Fiscal 2011 consolidated sales totaled $3,415,670,000, up 6% from $3,237,376,000 in fiscal 2010. Net income for the year came to $225,385,000 or $1.89 per diluted share, an increase of 6% from $212,254,000 or $1.78 per diluted share in fiscal 2010. During fiscal 2011, Patterson used internally-generated cash to buy back 3.3 million shares of its common stock, including 1.9 million shares repurchased in the fourth quarter.

Sales of Patterson Dental Supply, Patterson's largest business, totaled $573,120,000 in the fourth quarter, up 5% from $547,264,000 in the year-earlier period.

  • Sales of consumable dental supplies and printed office products rose 3% from last year's fourth quarter.
  • Sales of dental equipment and software increased 11% from the year-earlier level, paced by mid-teen sales growth of new-technology equipment, including CEREC dental restorative systems and digital radiography products. Sales of basic dental equipment, including chairs, units and lights, posted single-digit growth in the fourth quarter.
  • Sales of other services and products, consisting primarily of technical service parts and labor, software support services and artificial teeth, increased 4% from last year's fourth quarter, excluding the impact of the equipment financing business.

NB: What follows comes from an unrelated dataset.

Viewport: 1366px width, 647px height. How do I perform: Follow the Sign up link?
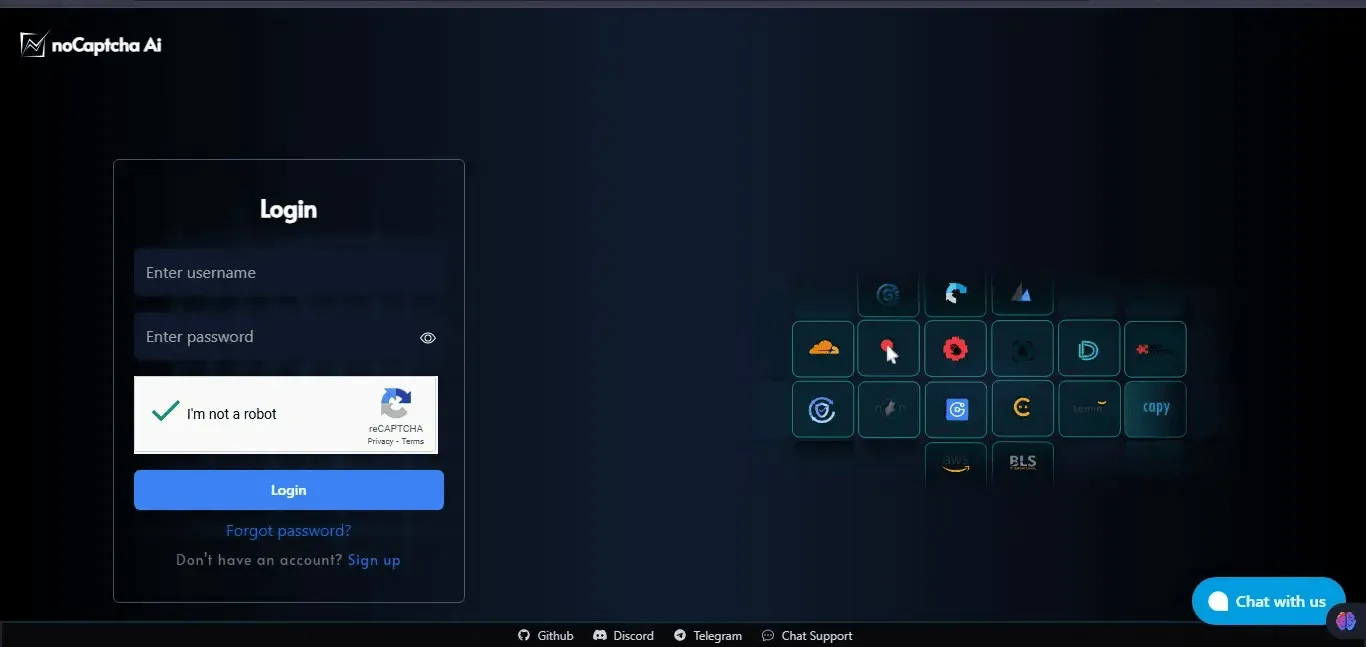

Fourth quarter sales of Patterson Medical, the rehabilitation supply and equipment unit, rose 22% to $126,758,000. Internally-generated sales increased 3% for this period, while the June 2010 acquisitions of the healthcare businesses of DCC Healthcare accounted for the balance of the year-over-year sales growth. Sales of the Webster Veterinary unit increased 14% from the year-earlier period to $183,941,000, reflecting improved sales of both consumable supplies and equipment and software.

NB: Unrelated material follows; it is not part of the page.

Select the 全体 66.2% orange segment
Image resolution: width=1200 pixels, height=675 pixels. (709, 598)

Scott P. Anderson, president and chief executive officer, commented: "We are encouraged by the solid performances of our three businesses in the fourth quarter. We believe the fundamentals of the North American dental market are continuing to strengthen as evidenced by our improved consumables sales growth in recent periods. Given this market firming, we believe the improvement in our dental equipment business indicates that dentists are gradually becoming more confident about investing in their practices. Equipment sales also benefited from additional marketing programs implemented at the beginning of the quarter. As a result of these factors, we believe that we are rebuilding sales momentum in our dental equipment business."

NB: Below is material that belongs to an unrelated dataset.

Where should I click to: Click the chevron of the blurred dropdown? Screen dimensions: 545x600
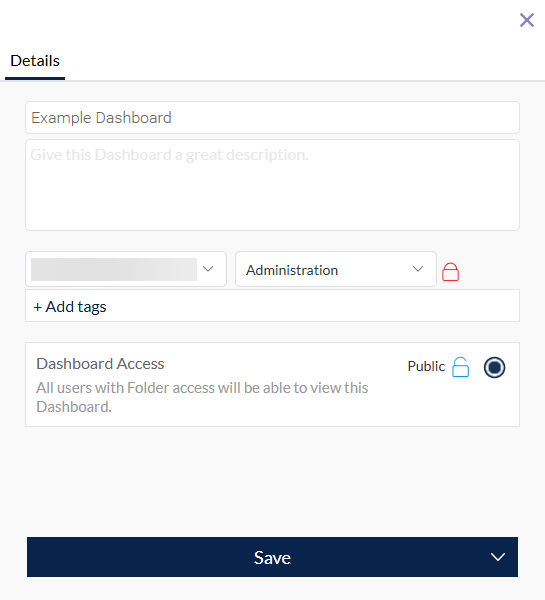click(208, 269)
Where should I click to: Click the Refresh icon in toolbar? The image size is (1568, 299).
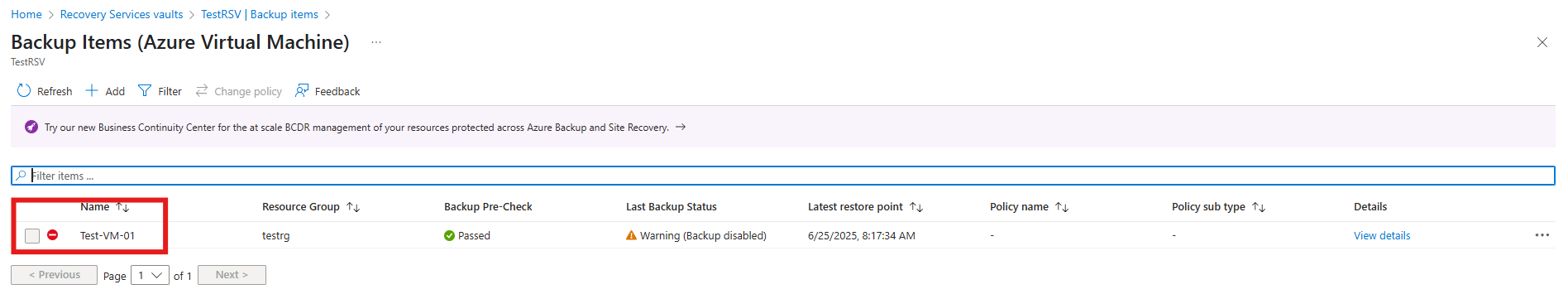[x=24, y=90]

He continued: "We are encouraged by Patterson Medical's overall performance during this period. Internally-generated sales attained planned levels and benefited from solid demand for the unit's industry-leading range of consumable supplies. The integration of the acquired DCC units is proceeding on schedule, and incremental expenses related to this process are expected to diminish significantly going forward. We continue to believe Patterson Medical is well positioned, domestically and internationally, as an ongoing growth driver."

Anderson added: "Webster Veterinary's fourth quarter sales growth benefited from strong demand for new combination products in the flea/tick and heartworm category, which helped fuel a 12% increase in sales of consumable supplies. In addition, Webster posted continued strong sales of veterinary equipment and software, which rose 41% from last year's fourth quarter. Webster's equipment business has been growing at solid rates in recent quarters, and we intend to continue investing in this relatively new portion of Webster's operation."

Patterson issued financial guidance of $1.90 to $2.00 per diluted share for fiscal 2012. This guidance includes the impact of non-cash expense related to its Employee Stock Ownership Plan, which will affect earnings by an estimated $0.12 per share beginning in fiscal 2012. In addition, fiscal 2012 will be a 52-week sales year, compared to the 53 weeks in fiscal 2011 due to Patterson's 52/53-week fiscal year convention.